Much less than the White House wants.

BY PAUL MCLEARY, DAN DE LUCE-JANUARY 22, 2016A deadly U.S. special operations raid on a top Islamic State commander last May that swept up a trove of intelligence has become the gold standard for how the Obama administration envisions the secretive war against the militants. But the White House may be overburdening the limited number of American commandos on the ground with unrealistic expectations of turning the tide in Iraq and Syria.
Fewer than 200 U.S. special operations forces make up the Pentagon’s much-touted “expeditionary targeting force” that recently arrived in Iraq to take the fight to the militants, but only a few dozen will take part in raids, according to U.S. officials. An even smaller team — about 50 special operators — has deployed to Syria.
The Pentagon rarely discusses the secretive missions of U.S. commandos that the Obama administration calls a crucial part of its bid to “intensify” the war against the Islamic State. Yet in announcing their deployment to Congress, Defense Secretary Ash Carter said the elite American troops will “conduct raids, free hostages, gather intelligence, and capture” Islamic State leaders in both Iraq and Syria.
Their deployment “puts everyone on notice in Syria: You don’t know at night who’s going to be coming in through the window,” Carter said Dec. 1.
The plan
During the night-shrouded raid in eastern Syria last May, U.S. Delta Force troops killed Islamic State financial guru Abu Sayyaf and as many as 11 of his henchmen after a short firefight. They also captured his wife, Umm Sayyaf, and loaded computer hard drives and stacks of financial documents from his compound into their Black Hawk helicopters before flying back across the border to Iraq.

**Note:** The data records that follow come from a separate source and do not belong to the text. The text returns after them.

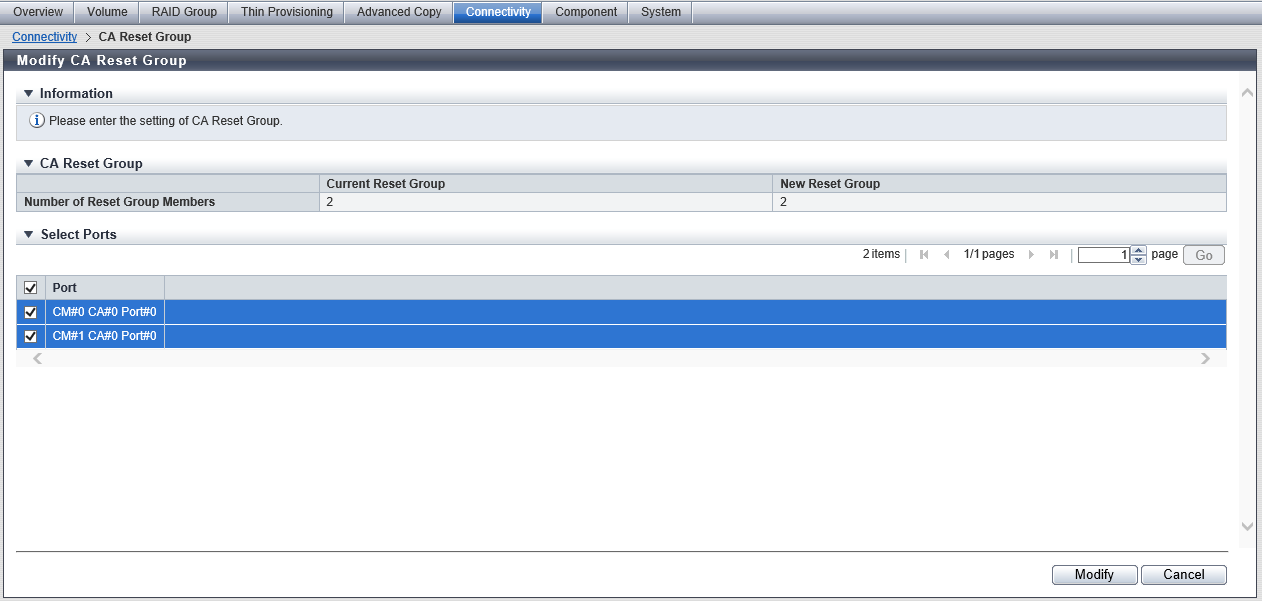This screenshot has height=601, width=1262.
Task: Follow the Connectivity breadcrumb link
Action: [44, 37]

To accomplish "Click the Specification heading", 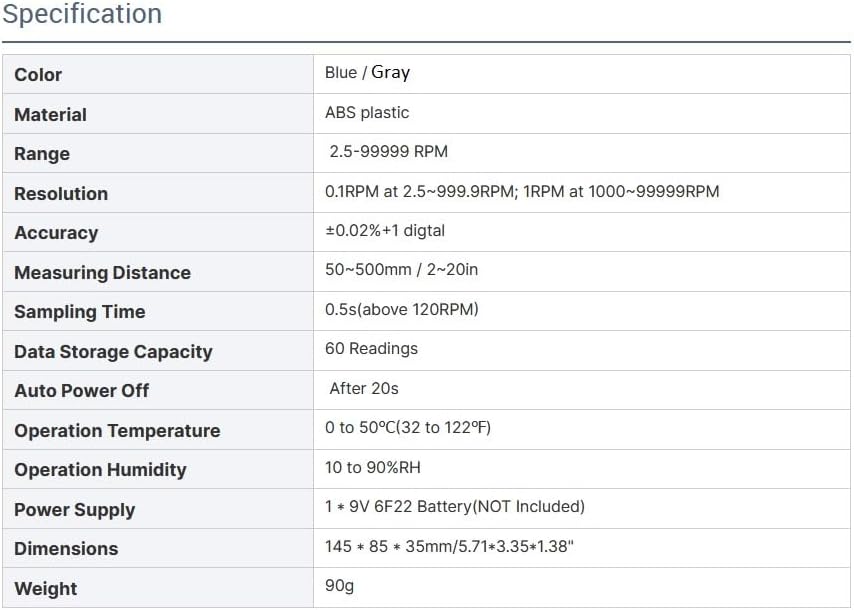I will [x=81, y=15].
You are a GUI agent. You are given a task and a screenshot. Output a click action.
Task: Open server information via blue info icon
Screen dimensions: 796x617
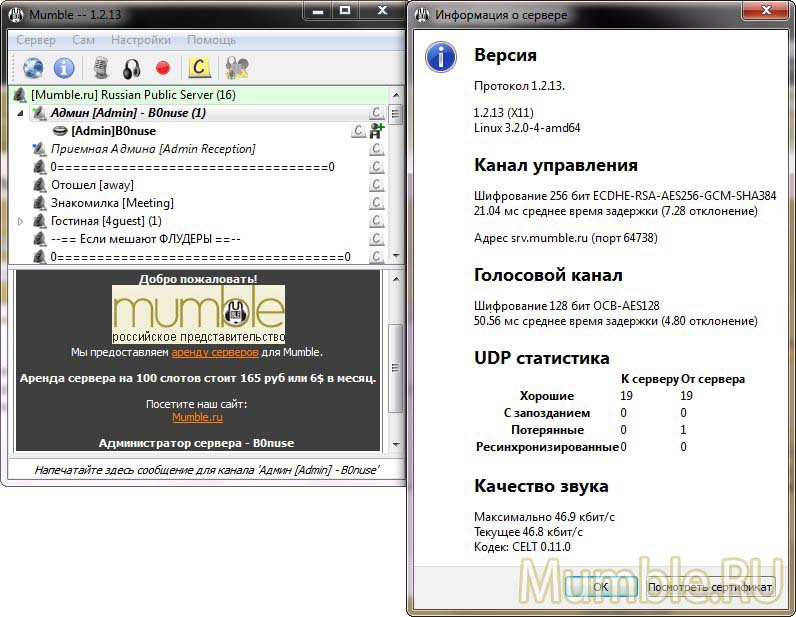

Over the following days, the records revealed critical details of the Islamic State’s oil infrastructure in Syria. But the real prize was Umm Sayyaf, who could provide much-needed context to the files and a living, breathing source on how the terrorist group funds its operations. Within months, acting on that information, airstrikes began targeting Islamic State oil operations across eastern Syria, depriving the militants of millions of dollars worth of revenue.